Masalah pertama: Shalat.

 

Dasar masalah ini adalah firman Allah s.w.t.:

يَا أَيُّهَا الَّذِيْنَ آمَنُوْا إِذَا قُمْتُمْ إِلَى الصَّلَاةِ.

Hai orang-orang yang beriman, apabila kamu hendak mengerjakan shalat.” (Qs. al-Mā’idah [5]: 6).

Dan sabdanya s.a.w.:

لَا يَقْبَلُ اللهُ صَلَاةً بِغَيْرِ طُهُوْرٍ وَ لَا صَدَقَةً مِنْ غُلُوْلٍ.
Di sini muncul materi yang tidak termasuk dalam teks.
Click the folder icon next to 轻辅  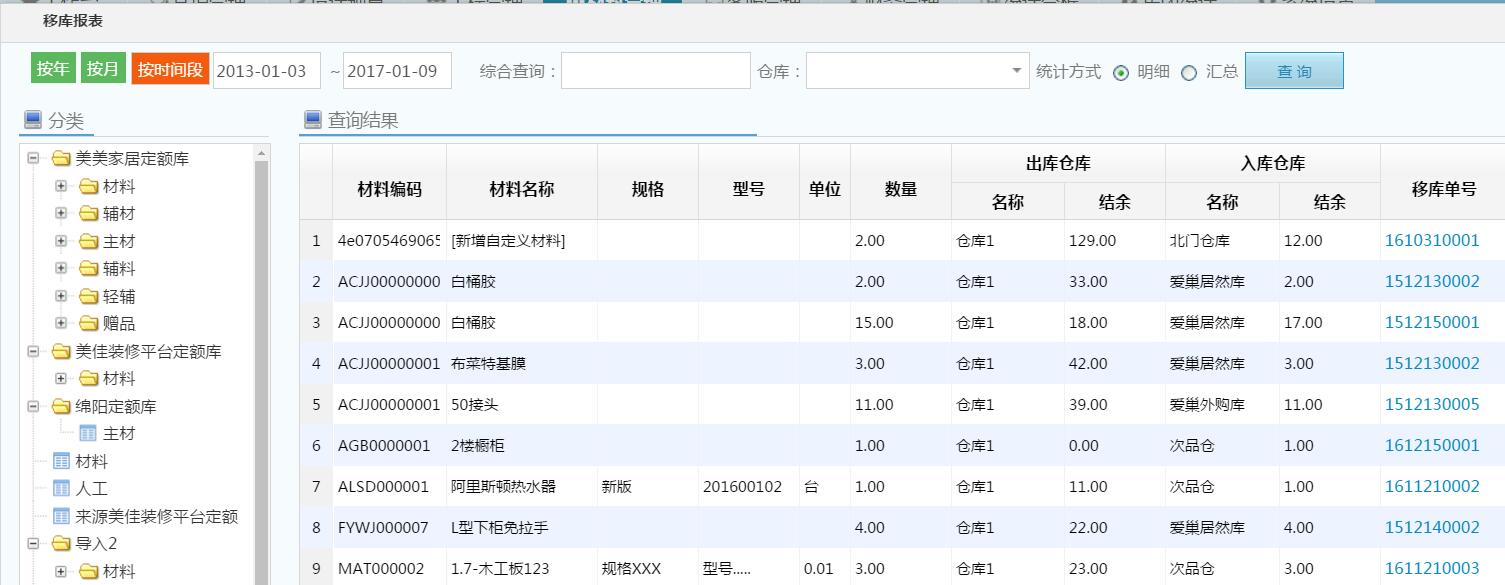point(88,297)
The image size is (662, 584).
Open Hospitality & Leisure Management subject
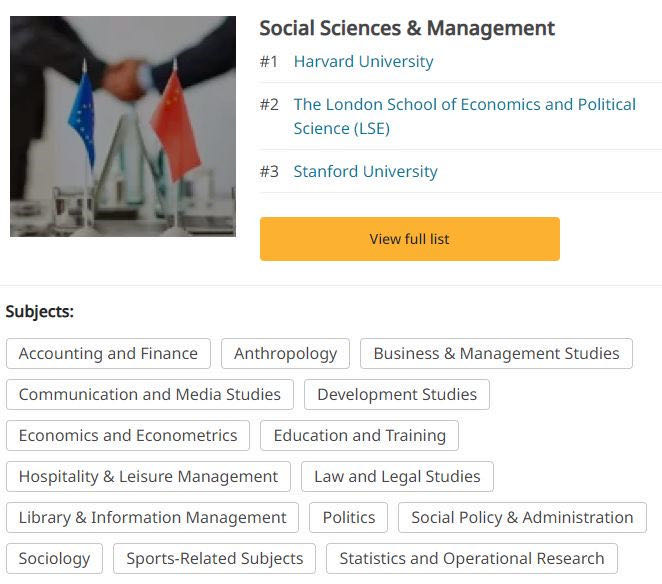pos(148,477)
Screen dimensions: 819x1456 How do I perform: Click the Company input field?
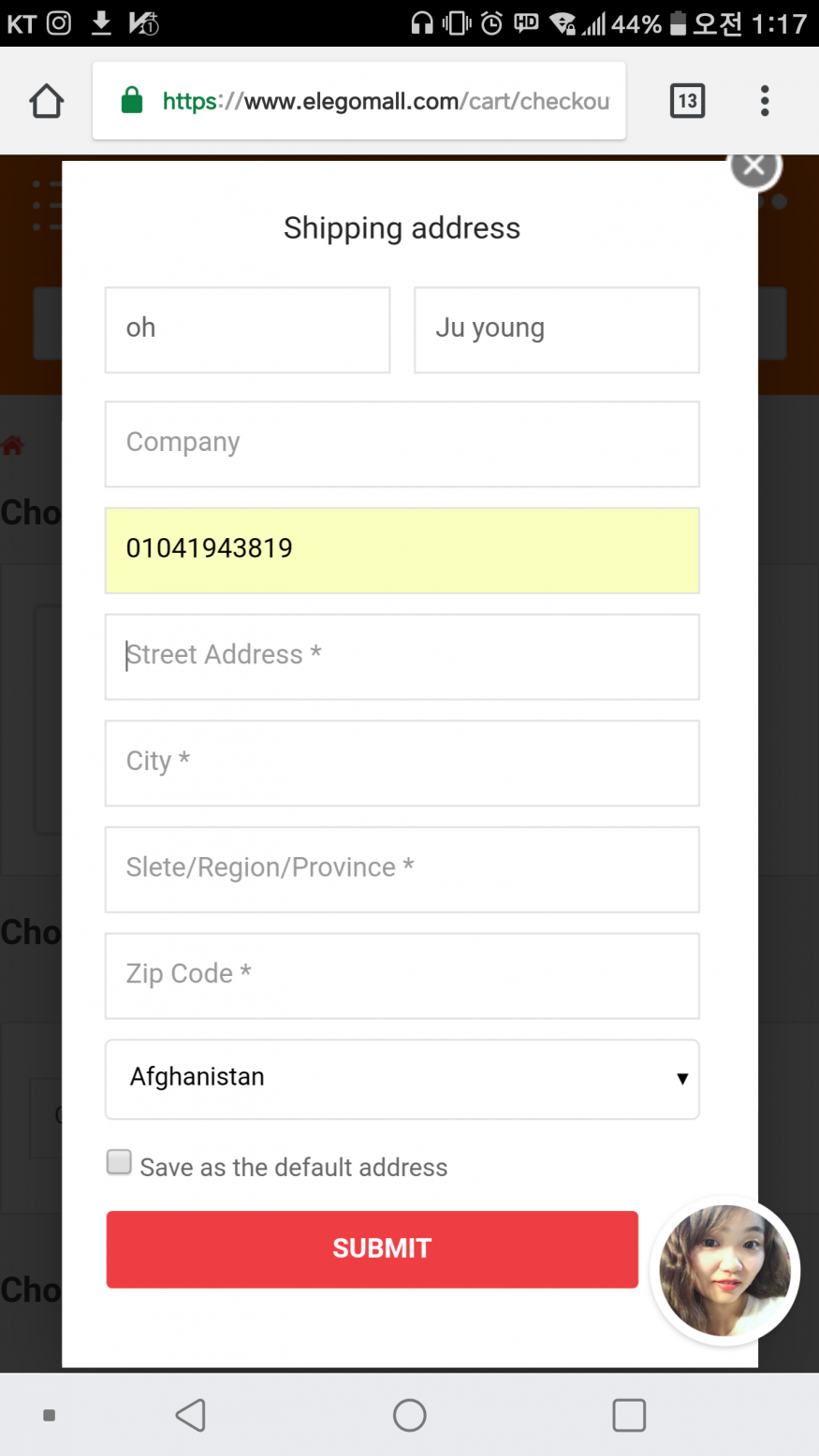coord(402,444)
Allah tidak menerima shalat tanpa bersuci dan sedekah dari hasil pengkhianatan.” (771).

Kaum muslimin bersepakat bahwa thahārah adalah syarat shalat dengan dalil di atas, lalu mereka berbeda pendapat apakah ia syarat sah atau syarat wajib.

Mereka tidak berbeda pendapat bahwa thahārah adalah syarat dalam semua shalat kecuali shalat jenazah dan dalam sujud (maksudnya sujud tilāwah), karena ada perbedaan pendapat yang syādz dalam masalah tersebut.

Sebab perbedaan pendapat: Kemungkinan yang timbul dalam kategori nama “shalat” dan “shalat jenazah” dan “sujud tilāwah”.

1. Ulama yang berpendapat bahwa nama shalat pun ditujukan untuk shalat jenazah dan sujud tilāwah – menurut jumhur ulama – mereka mensyaratkan thahārah pada keduanya.

2. Sementara ulama yang tidak memasukkan keduanya ke dalam shalat secara mutlak, karena tidak adanya sujud dan ruku‘ dalam shalat jenazah, dan karena tidak adanya berdiri dan ruku‘ dalam sujud tilāwah mereka tidak mensyaratkan thaharah dalam keduanya.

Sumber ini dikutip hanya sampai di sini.